Fiquei atónita. Tem graça? Quinta reclamação? E não acontece nada? E, confessa-se assim, de pronto, o erro, sem emenda?  E não se passou mesmo mais nada. A sobremesa não foi substituida. O valor dos menus, cobrado na integra. Não achei graça nenhuma, não senhora e...e se eu fosse inspectora do Guia Michelin o Eleven tinha perdido a estrela ali.
Fui lá mais duas ou três vezes, empurrada por compromissos sociais e tive sempre a mesma sensação. O serviço da sala não acompanhava a cozinha de Koerper e o chefe cozinheiro também não deveria ligar muito ao que se passava nas mesas. Por isso, foi sem surpresa que vi desaparecer a estrela.
Mas o meu espírito cristão obriga-se a dar várias oportunidades, e tinha curiosidade em ver como o Eleven estava a reagir à despromoção da biblia vermelha.
A contrariar os sinais da crise, numa destas sextas-feiras à noite, percorro a minha lista de restaurantes, sem sucesso na reserva para jantar;  o Eleven surge-me como quinta opção, mas, também ele, com lotação esgotada.
Insisto, com mais sorte, na semana seguinte. Peço mesa à janela.
Quatro variedades de pão à escolha. Bom pão, embora ganhasse se os pãezinhos fossem servidos quentinhos. Uma rodela de manteiga que aqui ainda não se renderam ao couvert de azeite.
Consulto a carta, num exercício gratuito, decidida que estava a optar pelo Menu de 11 pedaços. Venham eles, que a degustação apresenta-se de surpresa!
Primeira ronda: um carpaccio de tamboril, um tártaro de salmão, uma almondega de cogumelos trufados e, se a memória não me atraiçoa, lombo de porco com cubinhos de ananás.
O tamboril, macio, fresquissimo, em azeite,  a mostrar como pode ser boa opção em carpaccio. O salmão a vencer com a redução de laranja. Delicioso, o sonho de cogumelos aqui batizado de almondega. A carne, boa, mas a desiquilibrar a harmonia do prato.
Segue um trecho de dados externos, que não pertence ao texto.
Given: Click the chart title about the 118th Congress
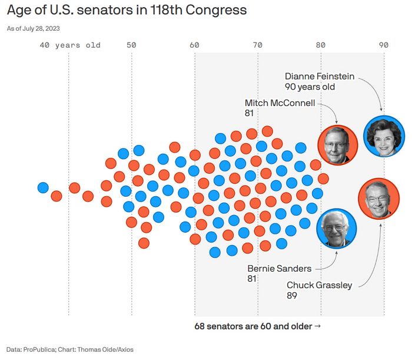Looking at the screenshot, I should tap(127, 11).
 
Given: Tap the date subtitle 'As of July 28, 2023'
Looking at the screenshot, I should tap(33, 28).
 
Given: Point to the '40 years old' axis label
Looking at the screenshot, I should tap(70, 45).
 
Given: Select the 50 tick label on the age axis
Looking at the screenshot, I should tap(131, 45).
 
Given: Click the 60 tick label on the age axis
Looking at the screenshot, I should tap(195, 45).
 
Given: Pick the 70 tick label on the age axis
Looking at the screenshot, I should tap(258, 45).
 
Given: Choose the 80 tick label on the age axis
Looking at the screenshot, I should tap(321, 45).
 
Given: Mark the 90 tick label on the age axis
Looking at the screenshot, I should tap(384, 45).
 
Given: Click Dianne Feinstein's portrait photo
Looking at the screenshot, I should tap(383, 136).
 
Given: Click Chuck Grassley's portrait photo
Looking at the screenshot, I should tap(378, 198).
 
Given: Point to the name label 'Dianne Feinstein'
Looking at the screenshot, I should tap(320, 77).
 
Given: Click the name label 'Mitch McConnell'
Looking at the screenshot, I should tap(280, 103).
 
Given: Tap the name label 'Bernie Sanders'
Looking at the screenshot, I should tap(280, 269).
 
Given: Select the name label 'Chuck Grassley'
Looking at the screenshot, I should tap(320, 285).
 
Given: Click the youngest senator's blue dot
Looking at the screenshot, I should tap(43, 188).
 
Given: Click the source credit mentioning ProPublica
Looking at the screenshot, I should tap(70, 349).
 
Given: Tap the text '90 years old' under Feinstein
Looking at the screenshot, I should tap(310, 87).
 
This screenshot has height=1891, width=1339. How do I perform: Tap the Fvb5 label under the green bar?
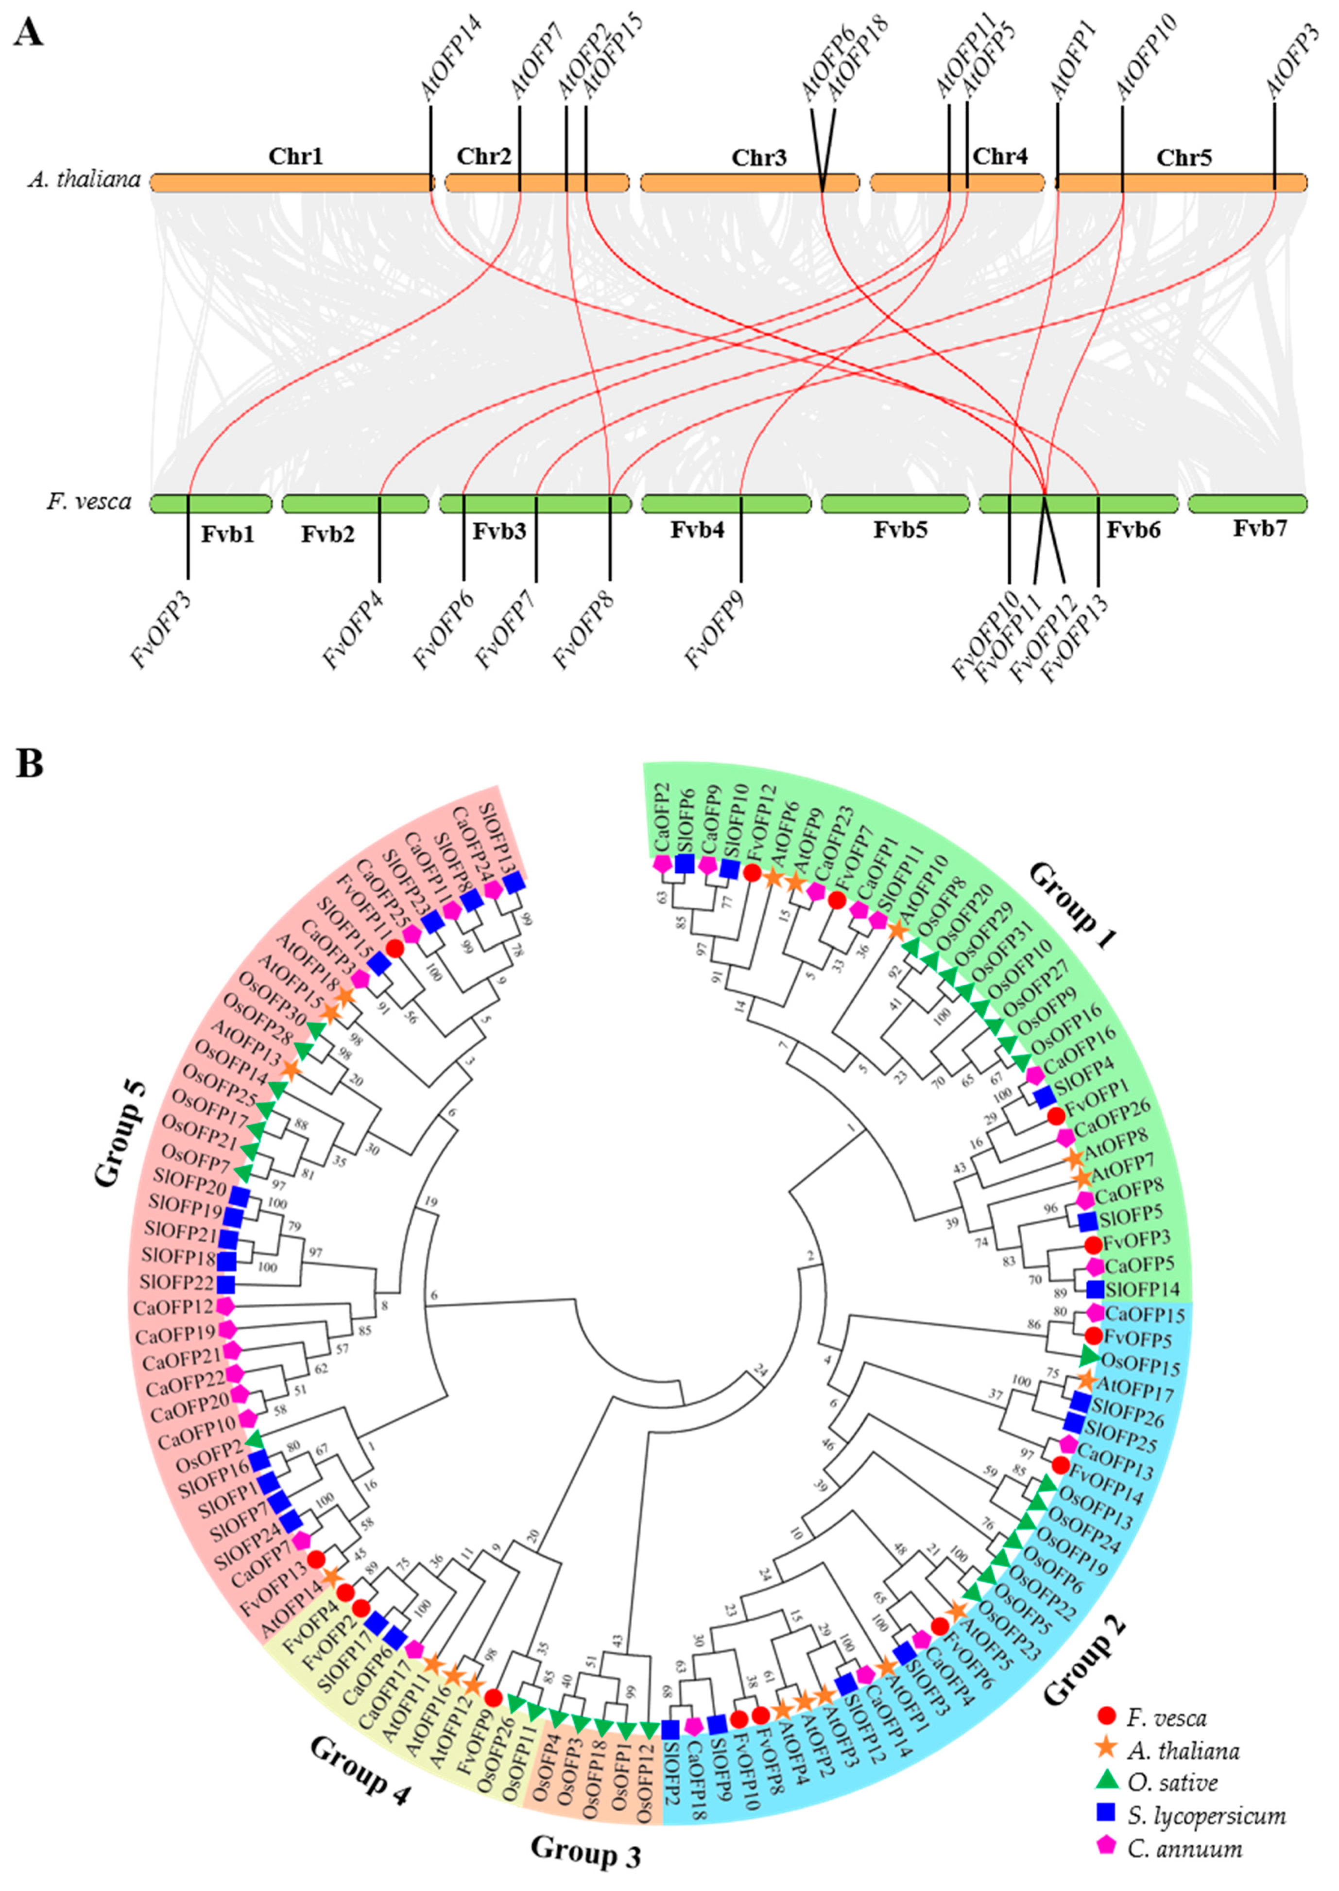[900, 529]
Começo a baixar a guarda quando me surge a segunda triolgia: creme de abóbora, garoupa em molho de salsa com legumes de inverno e risotto de bouillabaisse com camarão e espuma de crustáceos.
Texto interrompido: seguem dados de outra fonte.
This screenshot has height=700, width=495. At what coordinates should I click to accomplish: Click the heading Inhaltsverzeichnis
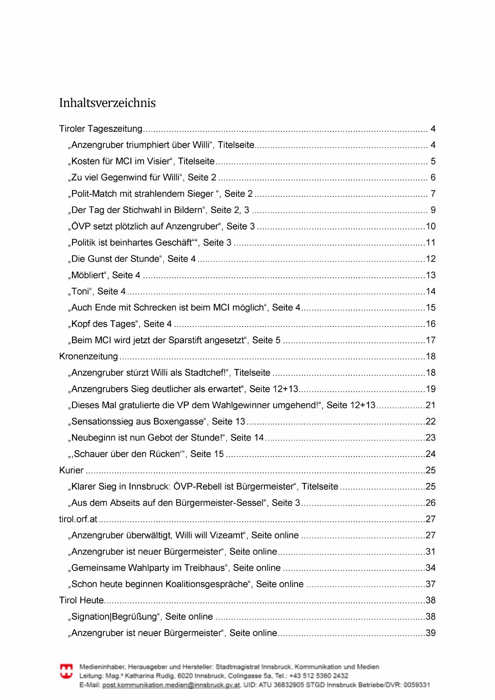click(107, 103)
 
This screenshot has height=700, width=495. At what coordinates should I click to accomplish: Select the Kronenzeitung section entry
click(89, 356)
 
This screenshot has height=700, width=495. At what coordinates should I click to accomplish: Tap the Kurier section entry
click(71, 470)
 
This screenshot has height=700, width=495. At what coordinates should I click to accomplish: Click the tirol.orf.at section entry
click(78, 519)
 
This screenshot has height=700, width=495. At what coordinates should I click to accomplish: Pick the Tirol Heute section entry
click(81, 600)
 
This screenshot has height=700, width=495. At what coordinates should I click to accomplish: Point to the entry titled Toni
click(80, 291)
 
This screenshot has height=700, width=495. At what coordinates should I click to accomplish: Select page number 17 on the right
click(431, 340)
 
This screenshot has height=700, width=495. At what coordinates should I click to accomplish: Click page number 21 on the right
click(431, 405)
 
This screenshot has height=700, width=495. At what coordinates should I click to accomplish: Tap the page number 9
click(433, 210)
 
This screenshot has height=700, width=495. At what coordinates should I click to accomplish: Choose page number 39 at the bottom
click(431, 633)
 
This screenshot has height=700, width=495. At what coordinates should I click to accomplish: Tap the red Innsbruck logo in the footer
click(66, 671)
Menos conseguido o creme de abóbora que para o meu palato dispensam-se as natas; muito bem tratada a garoupa, suada no molho de salsa; interessante o risotto feito com o caldo de bouillabaisse, ensopado feito com vários peixes, uma espécie de caldeirada tipica da zona de Marselha. No entando, aqui, dominou o leite de coco abafando a maresia.
O pedaço seguinte funcionou como prato principal só que, para mal dos meus pecados, tinha-me esquecido de avisar que cordeiro, borrego ou cabrito estão fora da minha lista de alimentos. Aviso obrigatório, mandaria a prudência, já que são as carnes mais utilizadas na alta cozinha. Meio atrapalhado, com o meu desconsolo perante o cordeiro, o empregado prontifica-se à substituição, sugerindo-me lombo de pato. Com a mesma guarnição, o marreco cumpriu a função.
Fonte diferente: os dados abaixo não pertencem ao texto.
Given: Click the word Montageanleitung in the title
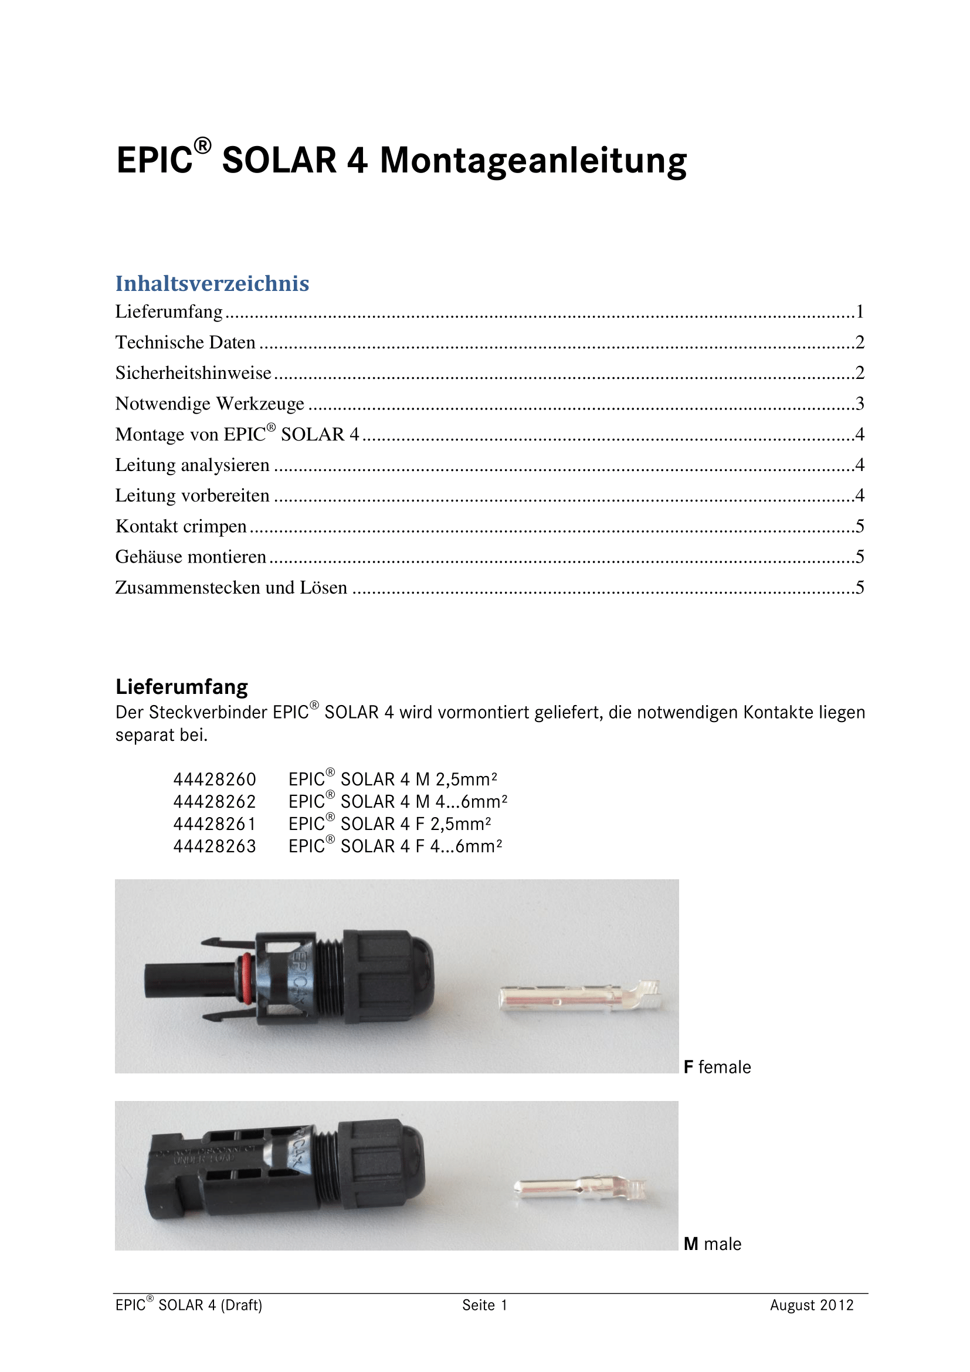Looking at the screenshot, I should click(533, 161).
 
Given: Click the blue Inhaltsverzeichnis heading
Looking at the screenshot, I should click(212, 283).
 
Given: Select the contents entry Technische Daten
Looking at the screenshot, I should click(185, 343).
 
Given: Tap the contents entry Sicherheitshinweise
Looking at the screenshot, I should click(193, 373).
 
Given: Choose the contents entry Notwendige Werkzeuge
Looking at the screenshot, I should click(209, 404).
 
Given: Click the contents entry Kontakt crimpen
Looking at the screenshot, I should click(181, 526).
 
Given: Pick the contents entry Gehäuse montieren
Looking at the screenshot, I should click(191, 557).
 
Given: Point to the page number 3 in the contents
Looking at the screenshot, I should click(860, 404).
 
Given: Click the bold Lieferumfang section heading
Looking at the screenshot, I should click(182, 687).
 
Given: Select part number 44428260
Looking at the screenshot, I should click(215, 780).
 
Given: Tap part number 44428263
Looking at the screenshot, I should click(215, 847).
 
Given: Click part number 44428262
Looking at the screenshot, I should click(215, 802).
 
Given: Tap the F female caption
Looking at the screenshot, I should click(717, 1067).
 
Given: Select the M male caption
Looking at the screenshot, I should click(712, 1244).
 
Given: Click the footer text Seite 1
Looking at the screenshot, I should click(484, 1305).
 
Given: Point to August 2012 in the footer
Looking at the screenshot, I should click(811, 1305).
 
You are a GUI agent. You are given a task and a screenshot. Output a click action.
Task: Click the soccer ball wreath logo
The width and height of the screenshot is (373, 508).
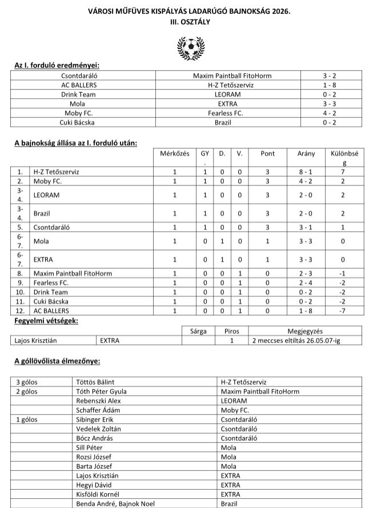pyautogui.click(x=186, y=47)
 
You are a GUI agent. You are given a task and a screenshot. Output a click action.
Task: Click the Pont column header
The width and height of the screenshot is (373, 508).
pyautogui.click(x=267, y=154)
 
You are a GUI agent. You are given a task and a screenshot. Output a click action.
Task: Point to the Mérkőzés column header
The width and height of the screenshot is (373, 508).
pyautogui.click(x=175, y=154)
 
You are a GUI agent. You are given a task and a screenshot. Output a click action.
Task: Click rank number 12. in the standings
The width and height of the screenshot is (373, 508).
pyautogui.click(x=20, y=311)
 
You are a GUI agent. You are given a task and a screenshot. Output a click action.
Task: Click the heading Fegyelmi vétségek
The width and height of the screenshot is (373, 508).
pyautogui.click(x=46, y=321)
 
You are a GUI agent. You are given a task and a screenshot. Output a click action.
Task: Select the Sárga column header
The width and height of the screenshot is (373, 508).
pyautogui.click(x=198, y=330)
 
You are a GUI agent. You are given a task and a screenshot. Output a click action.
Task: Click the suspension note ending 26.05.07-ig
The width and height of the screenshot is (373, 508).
pyautogui.click(x=297, y=341)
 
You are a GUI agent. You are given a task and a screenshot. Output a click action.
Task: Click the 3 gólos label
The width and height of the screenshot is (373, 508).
pyautogui.click(x=26, y=382)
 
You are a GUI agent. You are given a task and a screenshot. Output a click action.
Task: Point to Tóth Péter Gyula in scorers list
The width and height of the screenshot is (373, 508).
pyautogui.click(x=101, y=391)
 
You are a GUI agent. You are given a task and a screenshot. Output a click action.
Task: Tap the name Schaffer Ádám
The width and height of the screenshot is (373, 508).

No prato da frente, mantem-se o carré de cordeiro, com relatos elogiosos.
Na trilogia doce, foi apresentada uma irresistivel mousse de manga caramelizada; creme brulée com mel de alecrim e  gelado de amendoa,  o creme em textura de tigelada, a ganhar vida na conjugação com o mel; e ainda um brownie de chocolate a garantir o sucesso da composição.
Fiquei quase reconciliada com este restaurante e, ainda por cima tem a segunda melhor vista de Lisboa.
Numa carta de vinhos com preços altos, um Soberana tinto, a 40 euros, mostrou ser uma agradável surpresa. Apesar de estruturado, não se revelou pesado.
Joachim Koerper vale a estrela, haja maior inter-acção entre a cozinha e a sala. O serviço ainda a precisar de afinações, mas, na ligação entre a recepção e as mesas, Florbela a sobressair na eficência e atenção aos pormenores.
Em tempos de crise, o Eleven a mostrar como se pode ser competitivo e sensato, sem perder pergaminhos. Eu conto voltar. Terei mais onze razões para o tira-teimas...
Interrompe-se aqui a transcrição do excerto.